About this exercise:
Those lines of the data that hold the word "agent" are to be copied out.

Data extract:
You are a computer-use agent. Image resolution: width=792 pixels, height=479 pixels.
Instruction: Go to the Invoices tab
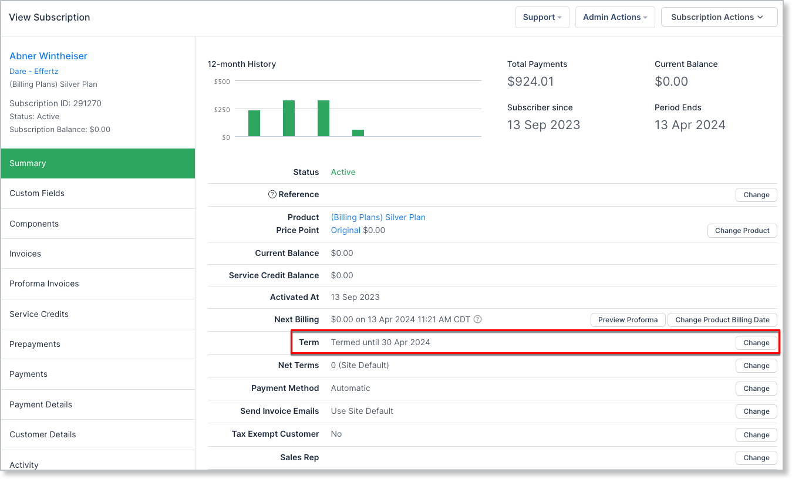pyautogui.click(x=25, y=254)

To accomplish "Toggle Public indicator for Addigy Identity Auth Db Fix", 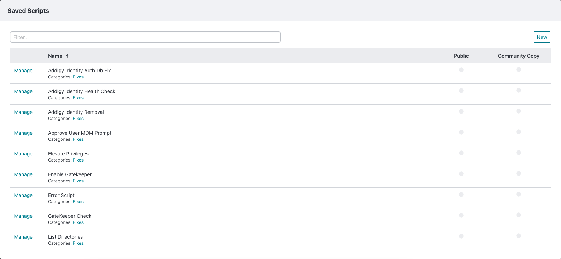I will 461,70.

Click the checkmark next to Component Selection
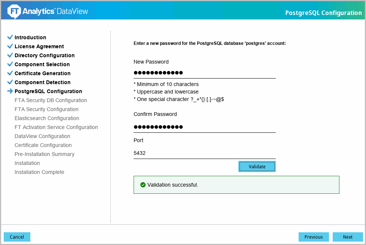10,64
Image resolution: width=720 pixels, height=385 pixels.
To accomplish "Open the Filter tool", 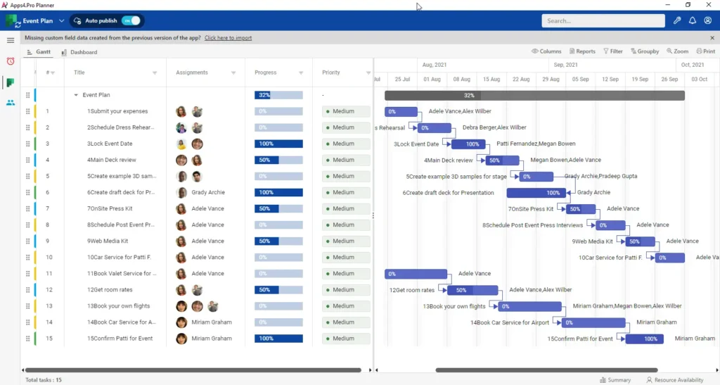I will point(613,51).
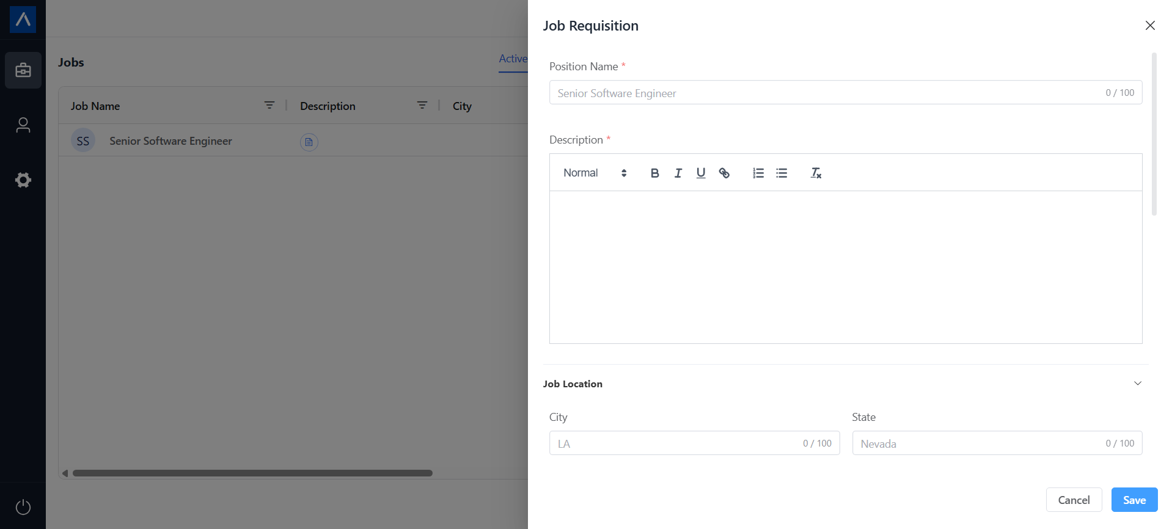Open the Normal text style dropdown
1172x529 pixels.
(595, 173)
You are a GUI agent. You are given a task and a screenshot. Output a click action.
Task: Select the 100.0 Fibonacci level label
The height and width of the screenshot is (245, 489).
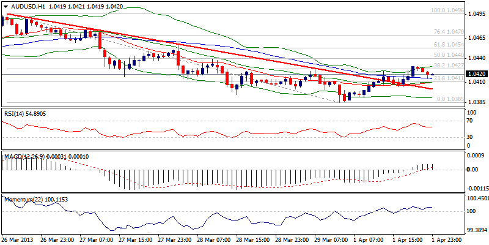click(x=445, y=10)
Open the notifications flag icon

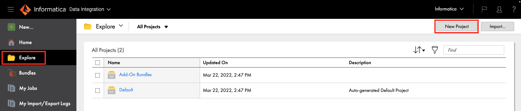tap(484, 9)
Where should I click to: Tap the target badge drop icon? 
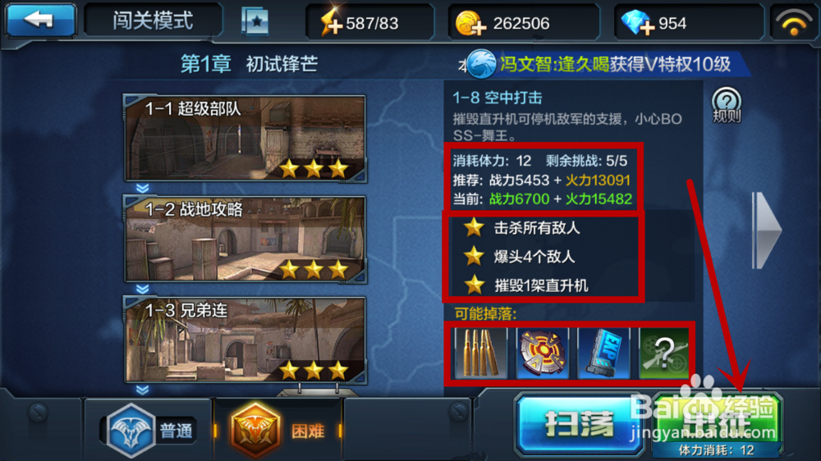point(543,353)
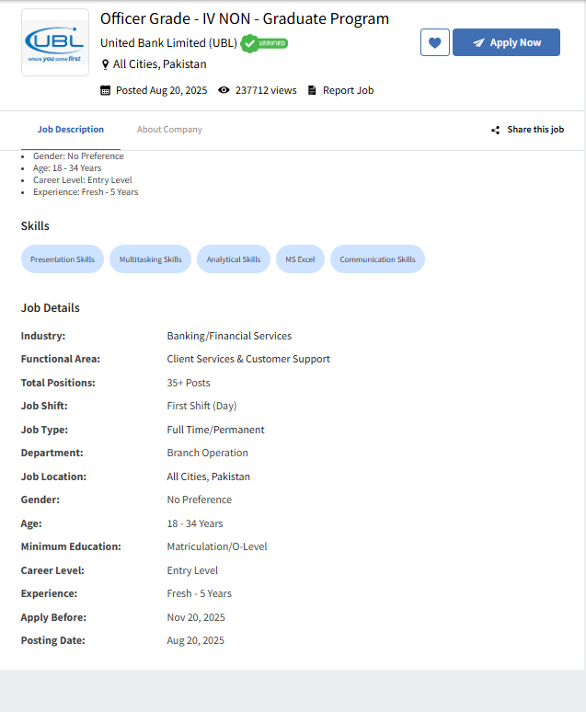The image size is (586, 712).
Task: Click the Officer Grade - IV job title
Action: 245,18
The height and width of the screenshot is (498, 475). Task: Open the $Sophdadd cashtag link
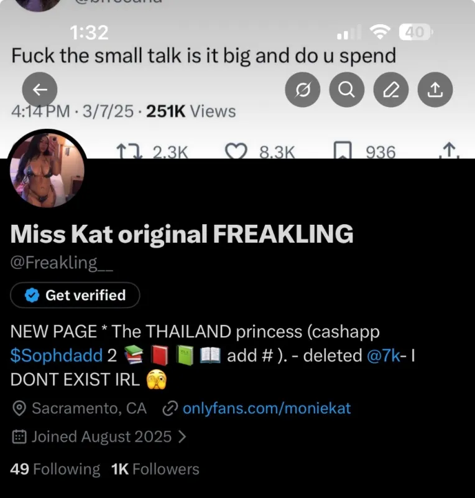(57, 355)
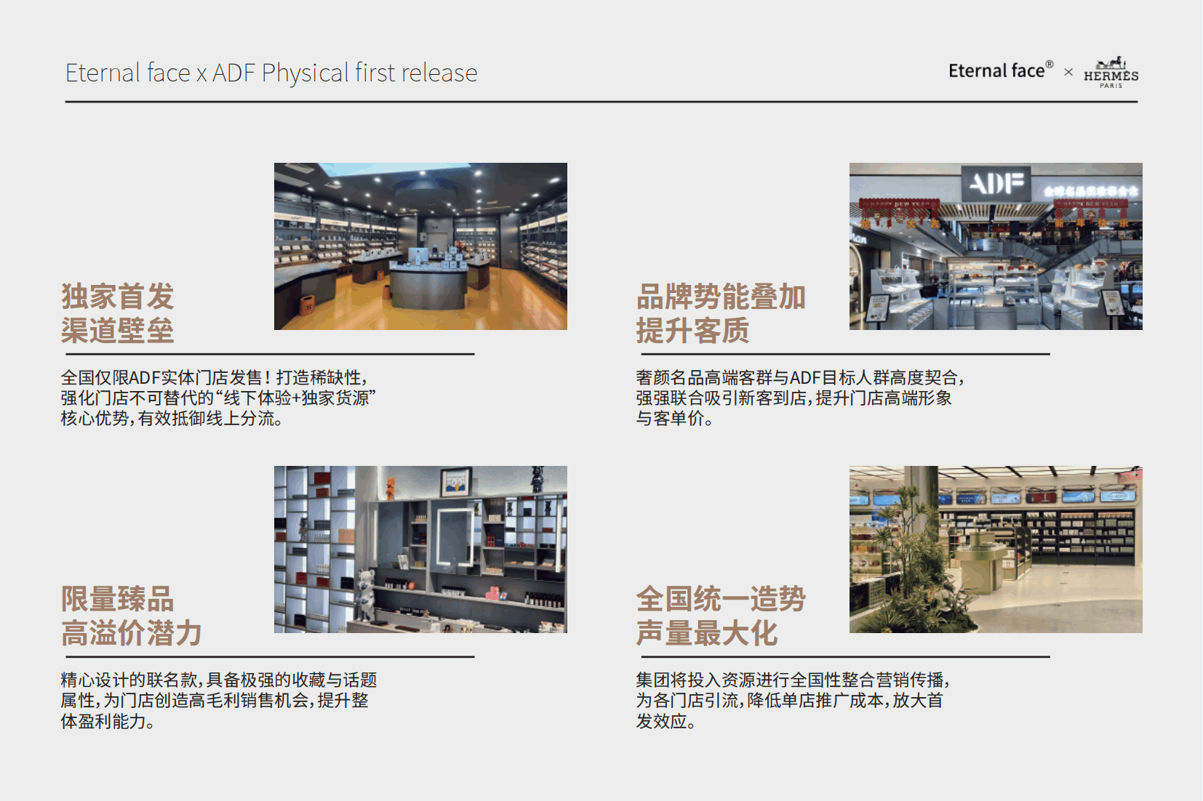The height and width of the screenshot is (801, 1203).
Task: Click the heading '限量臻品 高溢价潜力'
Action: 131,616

==

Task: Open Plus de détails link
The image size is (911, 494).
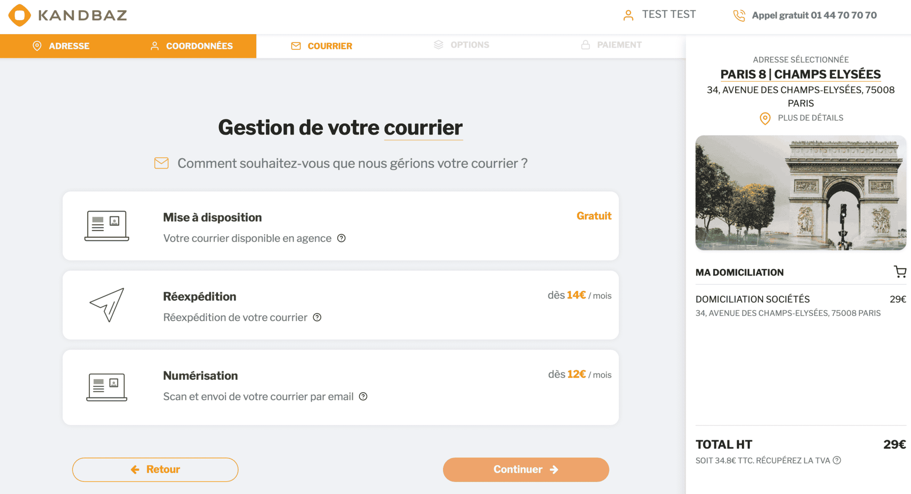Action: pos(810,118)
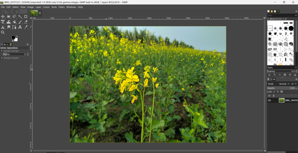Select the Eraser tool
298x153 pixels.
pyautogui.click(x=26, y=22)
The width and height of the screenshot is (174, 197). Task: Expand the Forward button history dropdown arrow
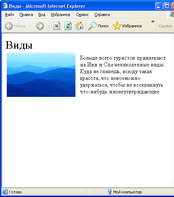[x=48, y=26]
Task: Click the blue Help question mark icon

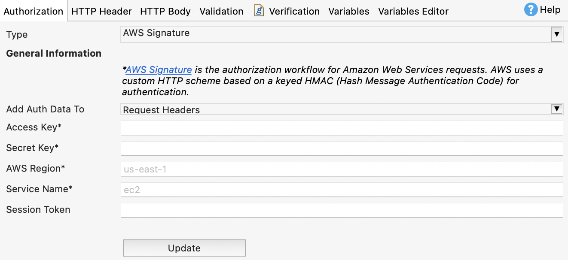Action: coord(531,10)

...

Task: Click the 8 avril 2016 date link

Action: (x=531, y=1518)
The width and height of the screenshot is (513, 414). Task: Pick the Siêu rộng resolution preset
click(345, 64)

Answer below:
You are a computer-use agent. Image resolution: width=792 pixels, height=479 pixels.
You are a GUI agent. You are given a task and a screenshot. Output a click action.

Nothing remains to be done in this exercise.